In my school, we were short at least four teachers before the school year even started, forcing other teachers to cover their classes, out-of-subject. When teachers are out sick, others have to pitch in to cover more classes and when two more teachers left mid-year, most of our weekly prep periods had to be sacrificed to cover classes.
Losing valuable prep time results in not being able to co-plan, make copies, mark papers, or make parent calls between classes. So in order to properly prepare, it means staying hours after school, which isn’t always possible for teachers who are also parents of young children.
Omicron has also exacerbated a shortage of substitute teachers. Despite lofty promises by school administrations of an ample reserve of substitutes, the reality is that no subs have answered our calls for help this year. Substitute teaching can be a thankless task, and when there are staff shortages all over the city, it’s no surprise that subs prefer schools in Manhattan and more affluent neighborhoods.
It’s also true that classrooms are more difficult to manage this year as students readjust to in-person school after more than a year of being stuck at home. The majority are certainly making up for lost time socializing but some students show signs of anxiousness, impulsivity, and restlessness, while others remain withdrawn and reclusive. Shortages of counselors, school social workers, nurses, and psychologists also mark the current staffing woes.

------------

Copy the passage on teacher shortages from "It’s also true" up to and including "current staffing woes.", renaming "students" as "pupils" each time it appears. The data that follow come from a separate source.

[Stored data]

------------

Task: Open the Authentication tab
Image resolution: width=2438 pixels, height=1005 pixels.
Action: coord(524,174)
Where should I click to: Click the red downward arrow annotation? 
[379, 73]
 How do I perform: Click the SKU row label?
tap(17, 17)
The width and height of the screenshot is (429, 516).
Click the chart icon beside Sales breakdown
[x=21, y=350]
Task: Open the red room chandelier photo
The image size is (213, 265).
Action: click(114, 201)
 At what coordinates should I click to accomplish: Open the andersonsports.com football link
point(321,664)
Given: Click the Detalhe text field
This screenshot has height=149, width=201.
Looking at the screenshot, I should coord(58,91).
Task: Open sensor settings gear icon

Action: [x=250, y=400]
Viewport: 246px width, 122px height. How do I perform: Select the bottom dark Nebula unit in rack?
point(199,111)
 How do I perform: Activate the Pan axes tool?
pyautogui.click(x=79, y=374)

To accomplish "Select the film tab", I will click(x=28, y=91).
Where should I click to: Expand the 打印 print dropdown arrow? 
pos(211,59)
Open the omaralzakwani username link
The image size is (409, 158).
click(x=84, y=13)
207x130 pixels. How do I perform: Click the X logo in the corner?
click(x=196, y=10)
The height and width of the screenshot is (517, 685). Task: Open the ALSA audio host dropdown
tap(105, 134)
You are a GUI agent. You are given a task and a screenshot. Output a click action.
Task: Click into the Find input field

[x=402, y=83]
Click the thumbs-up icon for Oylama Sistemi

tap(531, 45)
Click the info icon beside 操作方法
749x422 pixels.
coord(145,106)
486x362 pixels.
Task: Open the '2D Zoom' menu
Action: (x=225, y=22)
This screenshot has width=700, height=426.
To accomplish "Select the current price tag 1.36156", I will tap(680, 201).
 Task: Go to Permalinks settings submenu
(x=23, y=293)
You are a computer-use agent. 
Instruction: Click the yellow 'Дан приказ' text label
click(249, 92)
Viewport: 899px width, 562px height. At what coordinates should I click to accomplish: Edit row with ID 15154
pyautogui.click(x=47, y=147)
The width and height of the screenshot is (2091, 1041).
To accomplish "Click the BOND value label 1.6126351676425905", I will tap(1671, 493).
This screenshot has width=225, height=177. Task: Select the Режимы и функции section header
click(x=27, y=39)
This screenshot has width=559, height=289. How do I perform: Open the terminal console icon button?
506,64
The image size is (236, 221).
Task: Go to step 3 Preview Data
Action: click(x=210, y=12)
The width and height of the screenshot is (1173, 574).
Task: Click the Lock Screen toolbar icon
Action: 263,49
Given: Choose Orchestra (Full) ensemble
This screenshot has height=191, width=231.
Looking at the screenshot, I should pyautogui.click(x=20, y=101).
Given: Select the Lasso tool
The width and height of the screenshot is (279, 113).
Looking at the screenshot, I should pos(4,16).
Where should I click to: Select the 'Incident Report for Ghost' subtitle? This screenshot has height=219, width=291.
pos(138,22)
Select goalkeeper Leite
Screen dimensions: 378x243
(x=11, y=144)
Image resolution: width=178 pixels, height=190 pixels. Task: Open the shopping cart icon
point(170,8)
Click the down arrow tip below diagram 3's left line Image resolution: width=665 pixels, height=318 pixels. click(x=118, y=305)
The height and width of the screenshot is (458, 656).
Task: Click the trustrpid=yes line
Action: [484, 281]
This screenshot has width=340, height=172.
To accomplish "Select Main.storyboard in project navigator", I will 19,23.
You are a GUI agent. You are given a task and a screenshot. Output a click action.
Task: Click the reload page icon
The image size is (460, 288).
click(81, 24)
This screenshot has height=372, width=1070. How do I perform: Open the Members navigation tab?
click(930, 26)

------------

### EXPECTED ANSWER
It’s also true that classrooms are more difficult to manage this year as pupils readjust to in-person school after more than a year of being stuck at home. The majority are certainly making up for lost time socializing but some pupils show signs of anxiousness, impulsivity, and restlessness, while others remain withdrawn and reclusive. Shortages of counselors, school social workers, nurses, and psychologists also mark the current staffing woes.